Anyway some sort of conversation about matters went on here:https://github.com/max-andr/relu_networks_overconfident/issues/2
To which I would add or did add:
"Only 1 non-linearity per N weights in conventional artificial neural networks !!!
In a conventional artificial neural networks there are n weighed sums operating on a single common vector of non-linear terms (the output of the previous layer.)
One obvious problem is it takes n^2 operations to process the n weighted sums. Ie. A lot.
A less obvious problem is there are n weight parameters for each non-linear term.
The greater the number of non-linear terms the greater the ability to separate inputs into different decision regions and the non-linear terms also reduce correlations.

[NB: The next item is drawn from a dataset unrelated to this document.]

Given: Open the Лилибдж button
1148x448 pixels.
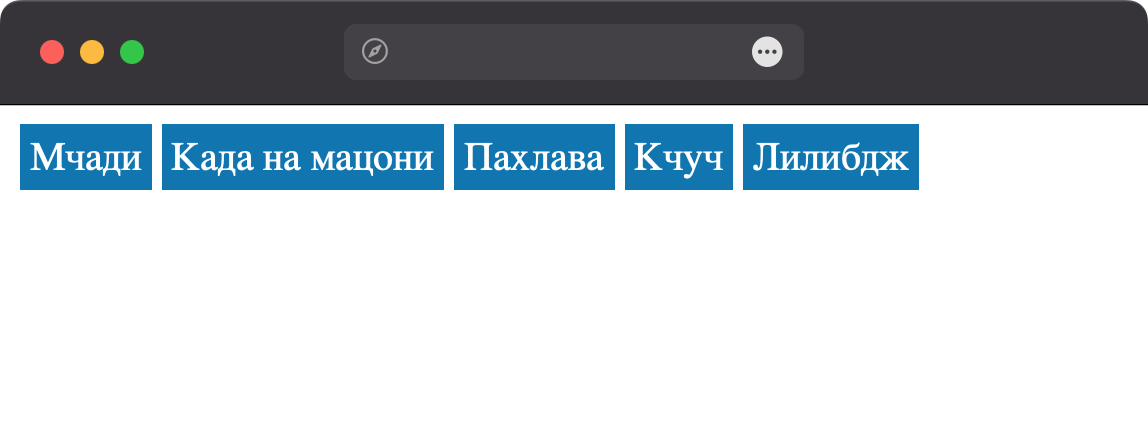Looking at the screenshot, I should (830, 157).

In fact, if the weight vectors in each weighted sum in a layer in a conventional neural network are not orthogonal there will be correlations between the outputs of the weighted sums.
Using varied random projections of a common vector followed by application of non-linear functions it is possible to give each weight parameter its own non-linear term. There is one weight parameter per non-linear term.
That got me thinking about the weight efficiency of ReLU versus switch slope at zero (f(x)=a.x x>=0, f(x)=b.x x<0) in fixed filter bank neural networks or similar.
I think ReLU would win out on the efficiency basis because you are getting more Independence per weight. However you lose the possibility of getting free ResNet like transport of information to where it is needed in the network that is possible with switched slope.
The system, while designing itself can decide to pass information straight through (by setting a=b=1).
With ReLU an axe must sometimes fall and information must fail to get through about half the time. ReLU would also likely work a mischief with the behavior of the filter bank.